I got the chance Sunday afternoon to catch Fresno State Opera Theatre’s “Die Fledermaus,” which was quite the contrast to the expansive Vintage Days fun-in-the-sun celebration unfolding directly outside the Music Building: inside, the merry tunes of Johann Strauss accompanying a Roaring ‘20s comic romp; outside, shorts and T-shirts, snow cones and a band on a stage. Isn’t university life a happy smorgasbord of experiences?
Here are eight things in particular I liked about the show, which came together nicely under Maria Briggs’ stage direction:
The way Rosalinde (played by a saucy Ashley Trembley) collapsed onto the chaise lounge while declaring “My grief will be heartrending” crisply to the beat. Trembley had sharp comic timing (and was in very nice voice) throughout the show, (mostly) avoiding the temptation to be overly broad in her comedy.
The sweet tenor tones of Christian Cabral, as Alfred, the clueless teacher pursuing Rosalinde. His high notes were smooth, creamy and sounded effortless. When he sang “Love’s a dream that flies away,” the moment soared. His performance was a highlight.
The red-carpet unveiling of Artemie Okunev and Erica Arnold, the professional Los Angeles-area dancers who added a bit of zip to this college production in the second act. (Arnold, wrapped in a length of red fabric, was brought onto stage hoisted onto the shoulders of the male ensemble, then “unrolled” to make her appearance.) I liked how the Fresno State students at one point were worked into the choreography, making it a nice learning experience and adding a little spectacle.
Hunter Murphy’s goofy turn as a drunken jailer in the third act, especially when he’s tormented by the singing prisoner. Chipper and amiable, he made me laugh.
Thomas Loewenheim’s Fresno State orchestra in the opera’s famed “Champagne” song, adding lots of brawn. To be able to see this opera with a big, hearty orchestra added immeasurably to the experience. And I thought the balance of the orchestra with the amplification was quite good.
Lim Forgey, well known to the local opera and theater scene, as the blustery and hedonistic Eisenstein. His rousing vocals grounded the production and his professional polish and flair elevated the other performances.

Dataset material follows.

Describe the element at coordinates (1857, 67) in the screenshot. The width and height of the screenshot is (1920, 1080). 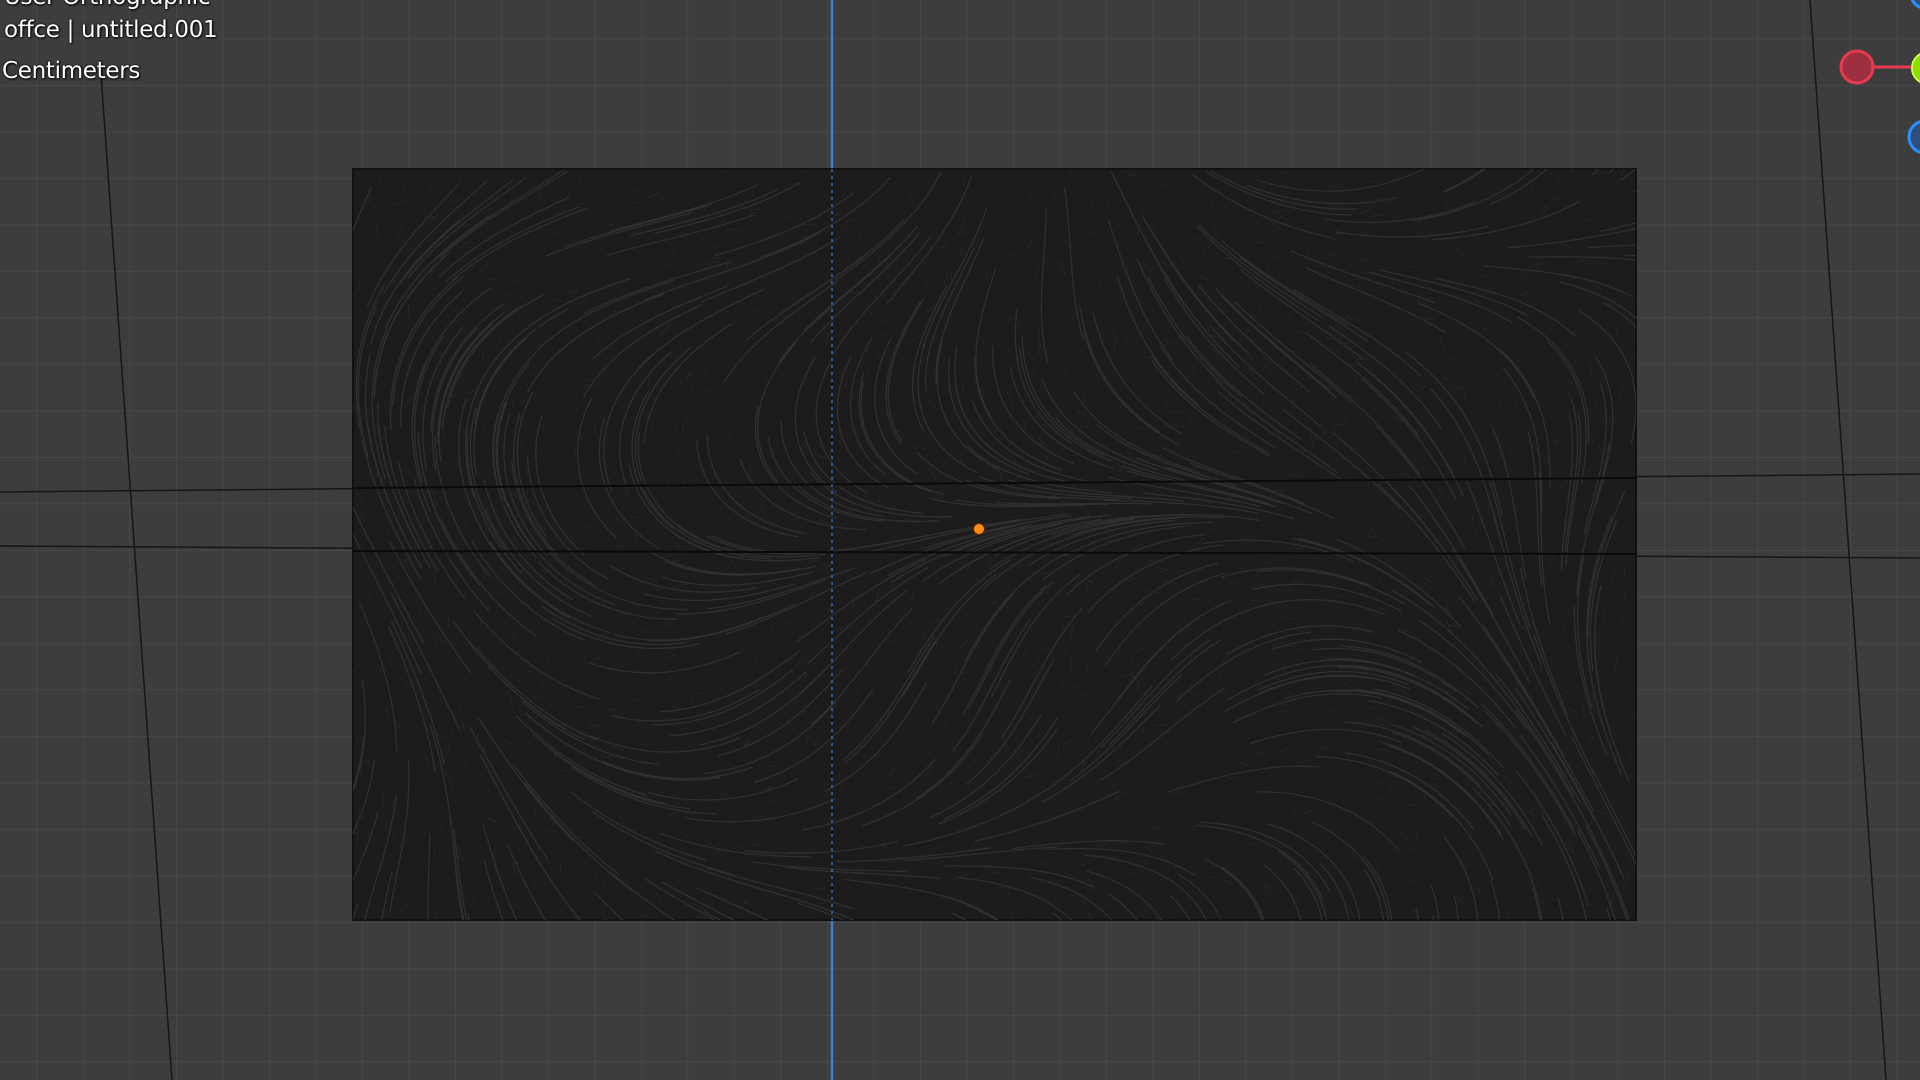
I see `gizmo-neg-x-icon` at that location.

Two nice voices: Jocelyn Boe as the chirpy Adele, Rosalinde’s maid; and Christopher Rodriguez as Falke, the comic instigator of the show.
The centrally located French horn player doused by confetti at the end of the show. He kept playing without the slightest twitch or any indication he’d just been inundated with small, shiny pieces of paper. He deserved to take a bow, too.
A few places for improvement: The amplification sound system and the subtitle setup had some issues. A few of the performances were too broad and slapstick, and the interludes of dialogue sometimes dragged. And in terms of staging: The university needs to find a more suitable venue to stage these productions (and, yes, I’m aware that there is a new performing arts center promised down the road), even if it means renting an off-campus venue. But overall, some very good voices and a solid job.